Correspondence

Correction

Polyprenoic Acid in Hepatocellular Carcinoma

N Engl J Med 1996; 335:1460-1462November 7, 1996

Article

To the Editor:

We believe that more data are needed before polyprenoic acid can be accepted as an effective drug for the adjuvant treatment of hepatocellular carcinoma, as reported by Muto et al. (June 13 issue).1 We are concerned about several issues that were raised in the report. The authors claimed that tumors recurred in 27 percent of the group given polyprenoic acid (12 of 44) and 49 percent of the placebo group (22 of 45, P = 0.04). However, the Kaplan–Meier analysis in Figure 2 of the article shows a total of 24 patients (16 in the polyprenoic acid group and 8 in the placebo group) who were followed up for less than 24 months. Among the 24 patients, 11 in the polyprenoic acid group and 5 in the placebo group had a follow-up of less than seven months. These 11 patients in the polyprenoic acid group either were not followed long enough or had recurrence of tumor within six months and by definition should not be included in the evaluation of the occurrence of a second primary tumor. In addition, the two-year recurrence rate of 49 percent in the placebo group was not substantiated by the data, since not all patients had reached two years of follow-up.
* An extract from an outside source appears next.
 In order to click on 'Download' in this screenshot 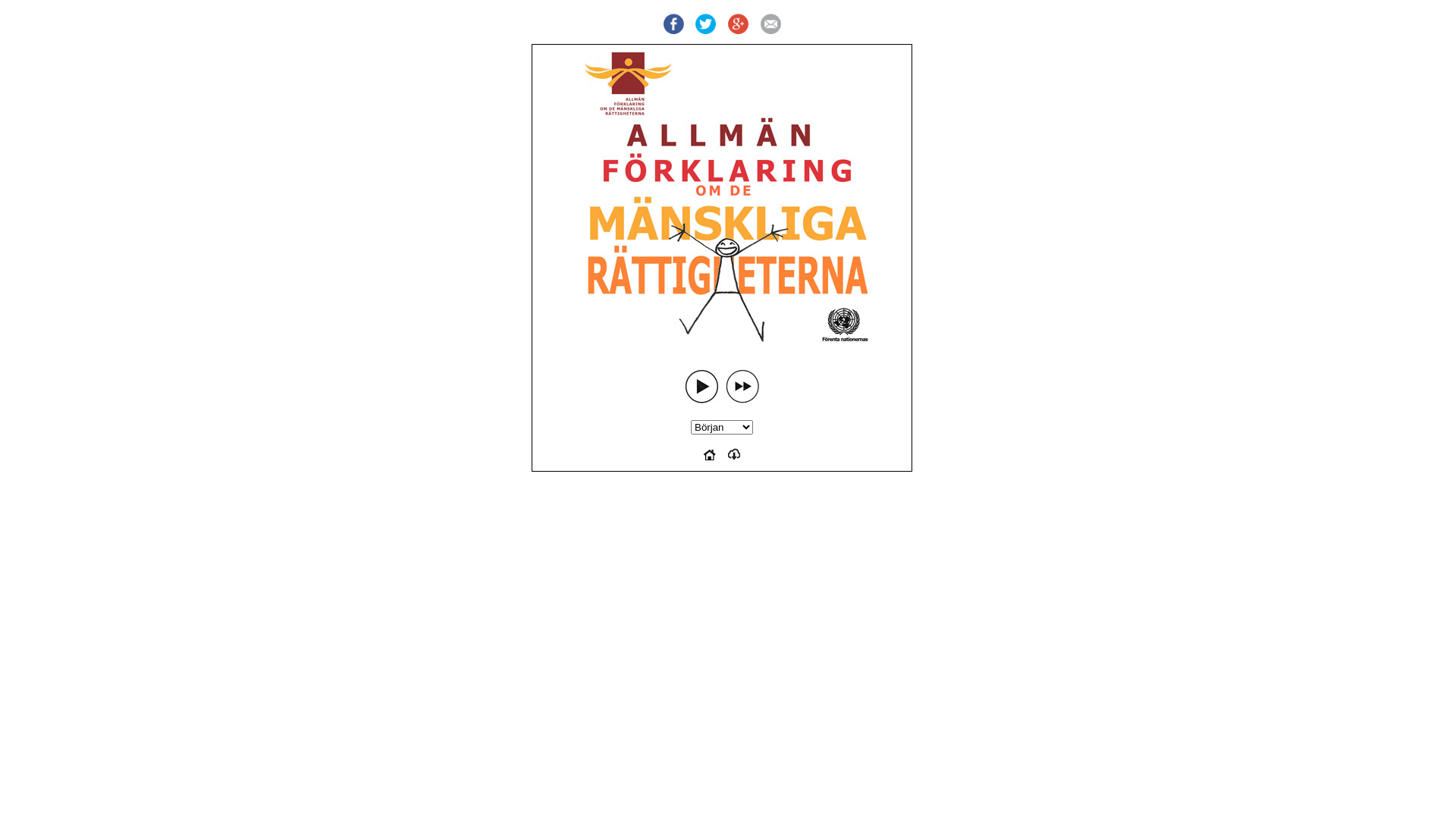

We are also concerned about the selection of six months as the cutoff point to differentiate a recurrence from a second primary tumor. It is important to know whether this time point was preselected, since a P value below 0.05 can easily be reached if multiple cutoff points are examined.2 Furthermore, sonography was scheduled every three months, but recurrence was noted at seven, eight, and nine months of follow-up. Systemic bias would easily emerge if the investigators were allowed to make a subjective decision about follow-up time. A much more reliable end point is the overall survival rate.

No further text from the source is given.